Studio album by David Cassidy
- Released: 1985
- Recorded: 1985
- Studios: RG Jones, London
- Genre: Pop rock
- Label: Arista
- Producer: Alan Tarney

David Cassidy chronology
| Gettin' It in the Street (1976) | Romance (1985) | David Cassidy (1990) |

= Romance (David Cassidy album) =

Romance is David Cassidy's seventh studio album as a solo artist and his first released by Arista Records. Released in 1985, Romance was the only studio album Cassidy released during the 1980s. Since growing out of his teen idol fame from The Partridge Family, Cassidy continued to try to re-invent his music career; however, in the United States, his latter albums from the 1970s did not chart.
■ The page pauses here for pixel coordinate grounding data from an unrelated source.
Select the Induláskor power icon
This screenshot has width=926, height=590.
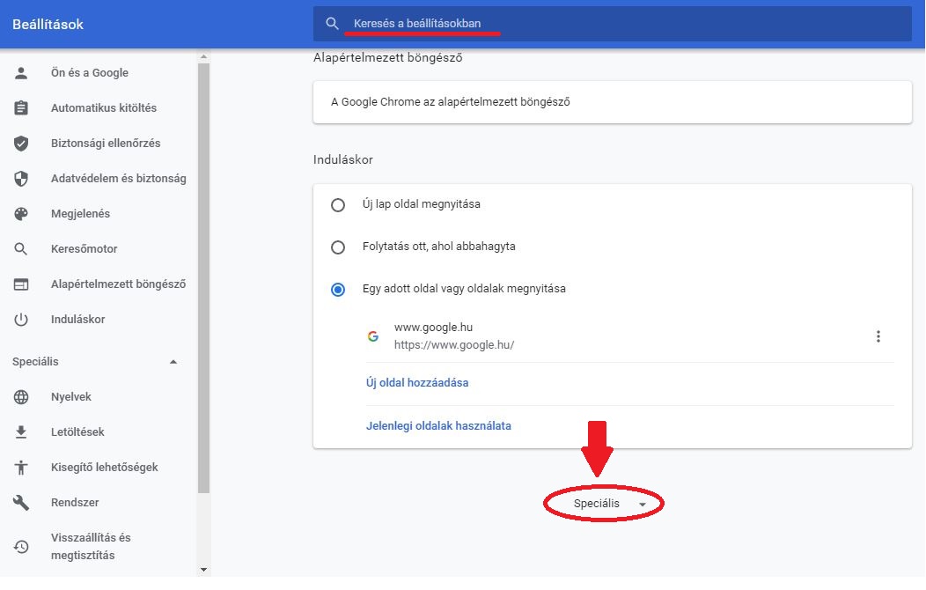[20, 320]
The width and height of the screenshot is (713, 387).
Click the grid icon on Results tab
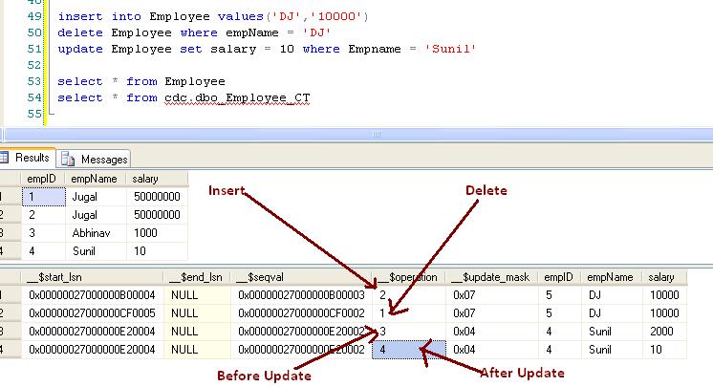tap(6, 158)
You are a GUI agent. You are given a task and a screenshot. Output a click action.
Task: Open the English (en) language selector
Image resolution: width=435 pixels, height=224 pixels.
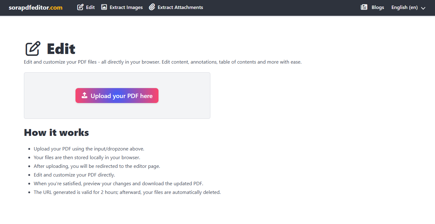click(x=404, y=7)
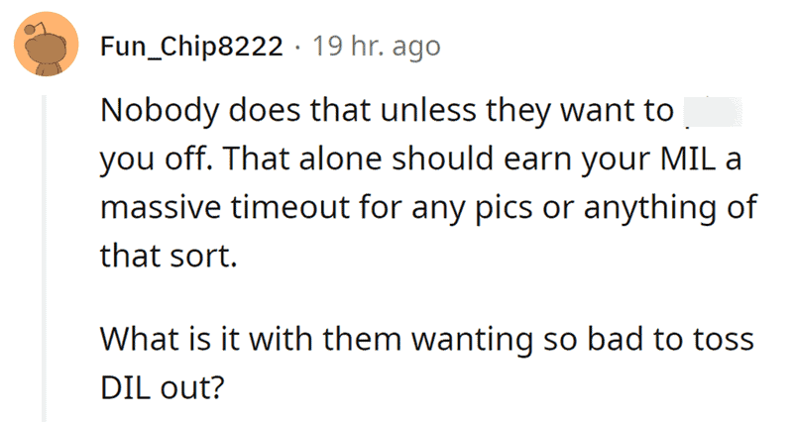Click the word "wanting" in second paragraph
The height and width of the screenshot is (422, 793).
pyautogui.click(x=472, y=341)

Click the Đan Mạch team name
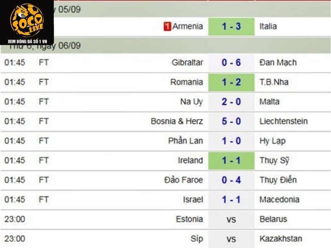pos(278,63)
Therefore, for the album Romance, Arista excluded a US release and released the album only in Europe, Israel, Japan, South Africa and Australia.

Romance peaked at number 20 on the UK Albums Chart in June 1985. George Michael sang on the song, "The Last Kiss" (originally recorded with different lyrics by Cliff Richard in 1981 as "Young Love"). It peaked at number 6 on the UK Singles Chart, and charted all over Europe and in Australia. Subsequent singles from the album—"Romance (Let Your Heart Go)", "Someone" and "She Knows All About Boys"—were minor hits in comparison. The album written prior to, and after the marriage of Cassidy to Meryl Tanz, was written about their marriage and Cassidy gave both Meryl and her daughter Caroline thanks for the two years it took to bring it to fruition.

The album was produced by Alan Tarney. Tarney also wrote or co-wrote (with Cassidy) all songs on the album with the exception of "She Knows All About Boys".

==Track listing==
All tracks composed by David Cassidy and Alan Tarney; except where indicated
1. "Romance (Let Your Heart Go)" with Basia on vocals
2. "Touched by Lightning"
3. "The Last Kiss" with George Michael on vocals
4. "Thin Ice"
5. "Someone" (Cassidy, Alan Tarney, Sally Boyden)
6. "The Letter"
7. "Heart of Emotion"
8. "Tenderly" (Alan Tarney)
9. "She Knows All About Boys" (Dan Merino)
10. "Remember Me" (Alan Tarney)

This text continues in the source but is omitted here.